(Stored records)
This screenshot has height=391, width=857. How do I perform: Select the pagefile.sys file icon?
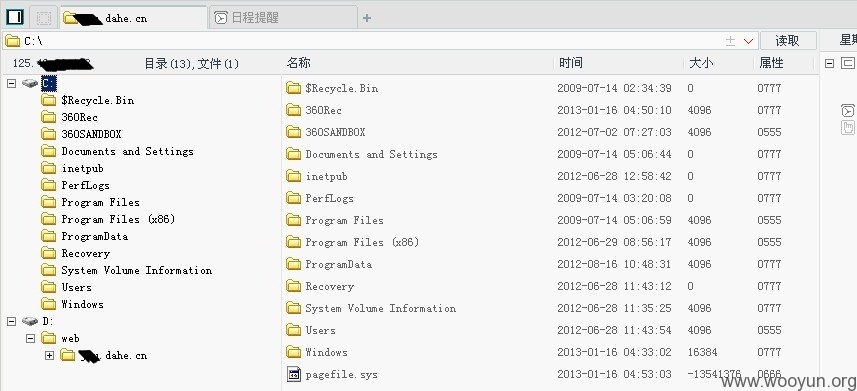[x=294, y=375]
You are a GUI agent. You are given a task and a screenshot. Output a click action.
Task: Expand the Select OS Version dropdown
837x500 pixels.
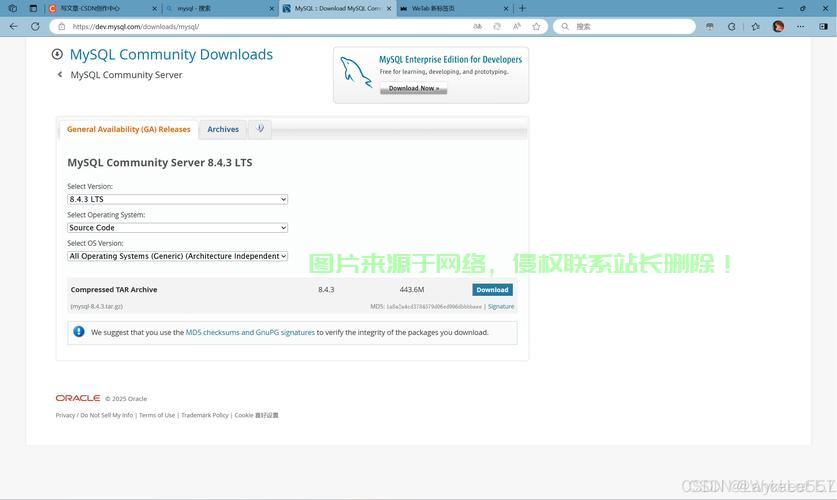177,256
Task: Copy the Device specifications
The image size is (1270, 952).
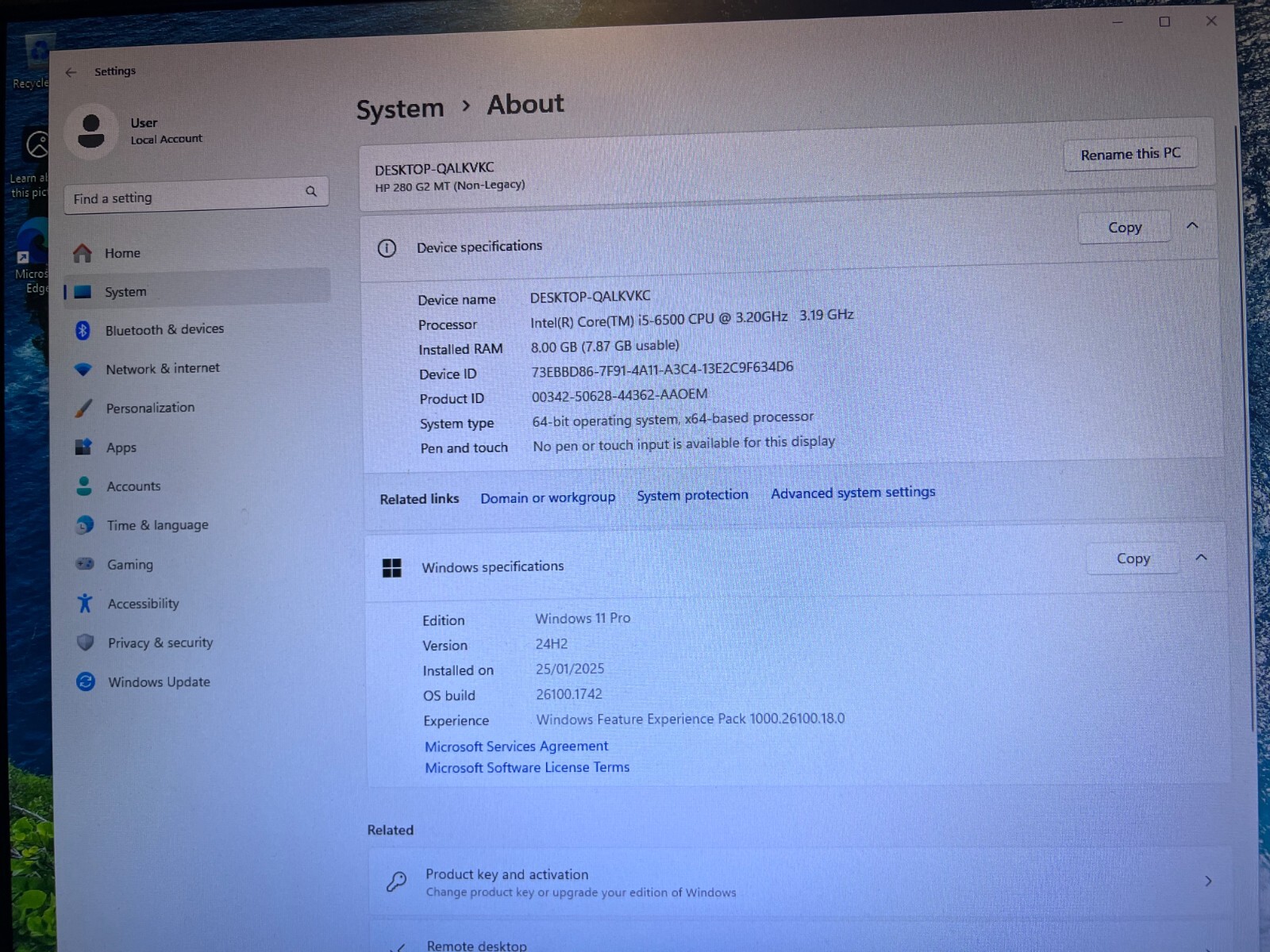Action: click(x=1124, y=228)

--

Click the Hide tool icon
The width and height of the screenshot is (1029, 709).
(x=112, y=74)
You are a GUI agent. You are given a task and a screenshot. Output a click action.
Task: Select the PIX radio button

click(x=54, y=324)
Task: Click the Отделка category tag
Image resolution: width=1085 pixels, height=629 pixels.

* **Requirement**
The lines above from the one with "Task: Click the Отделка category tag" through the one with "Image resolution: width=1085" are to be duplicated exactly, ends included, with nothing added.

* **Reply to the task**
Task: Click the Отделка category tag
Image resolution: width=1085 pixels, height=629 pixels.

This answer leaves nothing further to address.